FORMAL PETITION. A formal printed petition completed in manuscript (4 pp., folio) in the Court of Claims for Indian Depredations (Claim No. 4581) in 1892, states that Vander Stucken at that time was a resident of Llano County, Texas, on December 14, 1869; and 460 beef cattle worth $26,730.60 were stolen. This is a rare survival, documenting the minutiae involved in the claim process for Indian Depredation Claims.

BUREAUCRATIC FORM RE PROCEDURES. An undated printed form (2 printed pp.) regarding procedure appears to be part of the preceding petition. Here we witness bureaucratic instructions at their most trivial, red-tape level, asking questions twenty-three years after the event, such as:

4. Give a description of the property stolen—if horses he should state how many were stallions, how many were saddle or work horses, how many were mares, how many 1, 2, and 3 year olds and colts; whether American or Spanish or mixed breeds and the value set opposite each class.

5. If cattle, state the number of 4 years olds and upwards, and value; 3 year olds and value; cows or cows and calves and value; and 1 and 2 year olds and value….

7. State the tribes of Indians, and give reasons for the belief that it was Indians; state if any one was killed and scalped or captured on the raid; state if any dead horses or cattle were found on the trail; state if claimant saw any Indians; if any arrows were found where killing occurred, or if any dead stock were found on the trail.
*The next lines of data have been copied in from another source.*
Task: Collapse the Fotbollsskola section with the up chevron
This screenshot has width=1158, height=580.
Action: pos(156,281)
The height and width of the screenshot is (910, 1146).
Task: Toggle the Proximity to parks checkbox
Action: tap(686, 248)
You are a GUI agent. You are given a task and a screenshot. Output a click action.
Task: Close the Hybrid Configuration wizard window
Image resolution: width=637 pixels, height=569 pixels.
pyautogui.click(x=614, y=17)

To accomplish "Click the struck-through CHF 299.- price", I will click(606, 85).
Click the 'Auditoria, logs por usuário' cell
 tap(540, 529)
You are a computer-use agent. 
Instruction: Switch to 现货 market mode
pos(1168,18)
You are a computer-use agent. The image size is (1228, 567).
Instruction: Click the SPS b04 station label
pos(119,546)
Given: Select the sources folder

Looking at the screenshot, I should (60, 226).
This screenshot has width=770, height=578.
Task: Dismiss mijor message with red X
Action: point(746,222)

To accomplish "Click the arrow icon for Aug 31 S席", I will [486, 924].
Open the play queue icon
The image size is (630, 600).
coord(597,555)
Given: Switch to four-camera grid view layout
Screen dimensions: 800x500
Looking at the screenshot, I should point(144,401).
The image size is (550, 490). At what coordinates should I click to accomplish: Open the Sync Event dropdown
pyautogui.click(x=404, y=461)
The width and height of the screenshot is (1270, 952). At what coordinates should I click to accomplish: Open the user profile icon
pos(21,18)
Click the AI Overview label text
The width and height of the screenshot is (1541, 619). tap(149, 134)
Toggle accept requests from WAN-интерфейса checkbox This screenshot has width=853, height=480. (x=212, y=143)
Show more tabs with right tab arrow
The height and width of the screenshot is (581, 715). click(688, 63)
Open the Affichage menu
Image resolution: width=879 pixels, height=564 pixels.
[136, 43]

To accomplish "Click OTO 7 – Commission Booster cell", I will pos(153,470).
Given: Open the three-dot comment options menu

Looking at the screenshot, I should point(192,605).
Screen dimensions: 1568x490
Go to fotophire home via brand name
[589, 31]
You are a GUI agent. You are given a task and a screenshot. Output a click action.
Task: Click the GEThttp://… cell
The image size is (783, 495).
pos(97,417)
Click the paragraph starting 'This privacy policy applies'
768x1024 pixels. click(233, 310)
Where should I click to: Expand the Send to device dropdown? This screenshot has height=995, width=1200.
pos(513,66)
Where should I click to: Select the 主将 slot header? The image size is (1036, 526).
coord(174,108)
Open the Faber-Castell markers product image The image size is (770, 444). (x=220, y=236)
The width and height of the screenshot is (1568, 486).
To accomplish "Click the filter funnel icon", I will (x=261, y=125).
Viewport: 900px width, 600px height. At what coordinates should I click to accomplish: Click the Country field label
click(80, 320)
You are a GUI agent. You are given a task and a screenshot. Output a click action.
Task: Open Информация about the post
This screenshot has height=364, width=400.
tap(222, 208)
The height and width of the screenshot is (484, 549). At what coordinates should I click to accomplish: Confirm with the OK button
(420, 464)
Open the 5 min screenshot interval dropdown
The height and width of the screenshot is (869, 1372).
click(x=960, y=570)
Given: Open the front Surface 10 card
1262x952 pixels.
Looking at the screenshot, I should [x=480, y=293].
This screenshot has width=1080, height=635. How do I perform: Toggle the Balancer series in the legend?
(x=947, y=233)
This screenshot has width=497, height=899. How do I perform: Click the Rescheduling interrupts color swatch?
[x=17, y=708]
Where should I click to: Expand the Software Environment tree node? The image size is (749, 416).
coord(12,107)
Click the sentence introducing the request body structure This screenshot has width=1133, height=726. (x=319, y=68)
How far, if claimant or witness knows the trail was followed, and generally any fact to show that Indians did it, and any fact to identify the tribe of Indians. If the Indians were followed to the reservation by claimant or any witness, that should be stated. If any live or dead stock was found on the trail, that should be stated, and if the stock was identified by brands or marks; state fully your means of knowledge as to all facts.

Added by hand in ink on the above form is the statement: “Claimant should state that he never sought revenge or private satisfaction on account of the loss.”

DISPARAGING ATTORNEY. As if Vander Stucken had not endured enough from the Kickapoo and the bureaucrats, included is a snippy letter from Vander Stucken’s attorney chastising him for inconsistencies (e.g., price of beef in one instance being five cents and two and a half mills per pound in one place in the petition and seven cents per pound in the evidence). The attorney remarks: “Now in your superior wisdom you have occasioned unnecessary delay and have to take chances as to what Clark will do, but remember, you did it.”

WORN OUT & R.I.P. The final communication is a 1907 TLs from Vander Stucken’s attorney in Washington, D.C., to his attorney in Fredericksburg, in which we learn that Vander Stucken’s wife has been substituted as claimant due to his death. No clue is offered as to the outcome of Vander Stucken’s claim that began in 1869 and was still unresolved thirty-eight years later. This last letter does not bode well, and the attorney is pessimistic about perfecting the claim.